She did not write at length—just small notations about the weather and about household events: “Erasmus drank tea” and “Wrote to Mamma” and “Wrote to Elizabeth,” “Church at King’s college,” “Fanny and Hensleigh here,” “Dined Dr. Holland’s,” and “Party at Lyell’s.” Charles took Emma to one of his old favorite haunts, which Emma recorded in her diary only as an enthusiastic, “Zoo!”

  In April she made the little note “Charles Journal.” Charles’s first book was to be published that summer—his account of the voyage on the Beagle. It was part of a multivolume set called Narrative of the Surveying Voyages of HMS Adventure and Beagle Between the years 1826 and 1836. The other volumes were written by Captain FitzRoy. Darwin’s part would be called, first, Journal and Remarks. It later became known simply as The Voyage of the Beagle. He had kept a 770-page diary while on the voyage; the book was culled from that. When the page proofs arrived, he was nervous about how his book would be accepted.

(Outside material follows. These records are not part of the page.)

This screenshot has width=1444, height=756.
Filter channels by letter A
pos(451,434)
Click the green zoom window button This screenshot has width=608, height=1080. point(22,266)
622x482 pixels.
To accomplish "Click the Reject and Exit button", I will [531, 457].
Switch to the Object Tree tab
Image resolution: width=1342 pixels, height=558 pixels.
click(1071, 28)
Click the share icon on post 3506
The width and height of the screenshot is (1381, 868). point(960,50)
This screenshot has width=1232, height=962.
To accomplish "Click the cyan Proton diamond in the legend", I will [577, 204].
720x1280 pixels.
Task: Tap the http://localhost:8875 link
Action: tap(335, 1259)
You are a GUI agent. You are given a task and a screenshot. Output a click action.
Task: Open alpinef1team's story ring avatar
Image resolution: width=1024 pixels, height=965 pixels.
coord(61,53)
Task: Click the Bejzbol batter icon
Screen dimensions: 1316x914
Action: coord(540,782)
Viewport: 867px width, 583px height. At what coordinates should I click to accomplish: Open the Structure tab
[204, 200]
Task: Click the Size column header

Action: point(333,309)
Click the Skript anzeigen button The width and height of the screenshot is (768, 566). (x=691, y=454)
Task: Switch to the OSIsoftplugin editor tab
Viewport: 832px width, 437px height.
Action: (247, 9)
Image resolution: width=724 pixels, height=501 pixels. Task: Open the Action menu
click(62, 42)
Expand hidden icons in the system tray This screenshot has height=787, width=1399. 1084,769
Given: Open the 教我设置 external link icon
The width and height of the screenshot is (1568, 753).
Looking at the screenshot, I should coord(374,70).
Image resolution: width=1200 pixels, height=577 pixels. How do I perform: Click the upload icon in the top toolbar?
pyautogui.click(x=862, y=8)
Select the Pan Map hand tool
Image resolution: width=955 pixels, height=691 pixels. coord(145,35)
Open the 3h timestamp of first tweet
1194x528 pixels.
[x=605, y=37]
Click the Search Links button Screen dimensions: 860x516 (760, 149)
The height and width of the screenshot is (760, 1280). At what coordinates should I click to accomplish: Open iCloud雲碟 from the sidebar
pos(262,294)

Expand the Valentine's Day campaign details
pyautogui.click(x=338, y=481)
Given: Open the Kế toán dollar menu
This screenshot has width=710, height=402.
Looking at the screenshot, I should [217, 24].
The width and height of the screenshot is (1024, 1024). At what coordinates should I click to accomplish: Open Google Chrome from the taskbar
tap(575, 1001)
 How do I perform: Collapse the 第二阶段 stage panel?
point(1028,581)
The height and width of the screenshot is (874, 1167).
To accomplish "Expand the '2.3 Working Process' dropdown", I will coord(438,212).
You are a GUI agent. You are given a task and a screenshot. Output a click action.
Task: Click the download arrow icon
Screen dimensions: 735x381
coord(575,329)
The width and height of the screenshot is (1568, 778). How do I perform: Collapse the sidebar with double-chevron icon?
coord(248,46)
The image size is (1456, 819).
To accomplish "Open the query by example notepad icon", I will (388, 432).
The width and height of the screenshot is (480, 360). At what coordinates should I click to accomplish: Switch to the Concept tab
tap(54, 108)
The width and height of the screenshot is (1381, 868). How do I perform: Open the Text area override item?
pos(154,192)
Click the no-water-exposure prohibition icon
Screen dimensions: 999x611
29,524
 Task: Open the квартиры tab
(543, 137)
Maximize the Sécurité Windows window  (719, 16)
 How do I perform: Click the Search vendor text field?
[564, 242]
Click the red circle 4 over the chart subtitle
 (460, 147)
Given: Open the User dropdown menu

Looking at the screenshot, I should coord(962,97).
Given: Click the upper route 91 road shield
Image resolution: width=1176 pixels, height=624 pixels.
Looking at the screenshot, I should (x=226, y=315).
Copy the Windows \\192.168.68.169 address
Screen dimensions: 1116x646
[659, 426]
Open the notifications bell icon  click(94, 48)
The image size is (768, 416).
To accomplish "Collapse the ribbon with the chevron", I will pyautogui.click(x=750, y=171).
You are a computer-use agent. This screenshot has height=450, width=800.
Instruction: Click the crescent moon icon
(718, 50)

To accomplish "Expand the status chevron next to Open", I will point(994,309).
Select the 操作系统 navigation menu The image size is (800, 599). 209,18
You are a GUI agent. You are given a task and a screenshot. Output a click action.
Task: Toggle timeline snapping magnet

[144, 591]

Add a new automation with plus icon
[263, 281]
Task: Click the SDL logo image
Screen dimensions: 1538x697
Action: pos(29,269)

  In spite of his happiness, Charles was not well physically. He suffered from stomach problems, fatigue, and at times, nervousness, as well as headaches. Emma had had headaches, too, since she was a teenager. She kept track of his symptoms as well as her own in her diary. She also made note of her menstrual cycle.

  And on August 15, Emma wrote, “halfway now I think from symptoms.”

  Chapter 14

  Pregnant Thoughts

  I should be most unhappy if I thought

  we did not belong to each other forever.

  —EMMA TO CHARLES, AROUND FEBRUARY 1839

  Emma was pregnant. They had both hoped for a baby, and they were thrilled, but pregnancy was dangerous in the nineteenth century. About one in every two hundred women died in childbirth. As Emma knew well from her sister Fanny’s early death, one never knew when her time would come. Or her husband’s. Women were at greater risk because of pregnancy and childbirth, but Charles’s health continued to worsen, and they didn’t know what was wrong with him. Were his stomach upsets, heart palpitations, fatigue, and bouts of giddiness symptoms of something that might be fatal? What if Charles died soon? What if Emma did not survive this pregnancy and childbirth? Would they meet again in heaven? The question of what happens after death had a new urgency for Emma.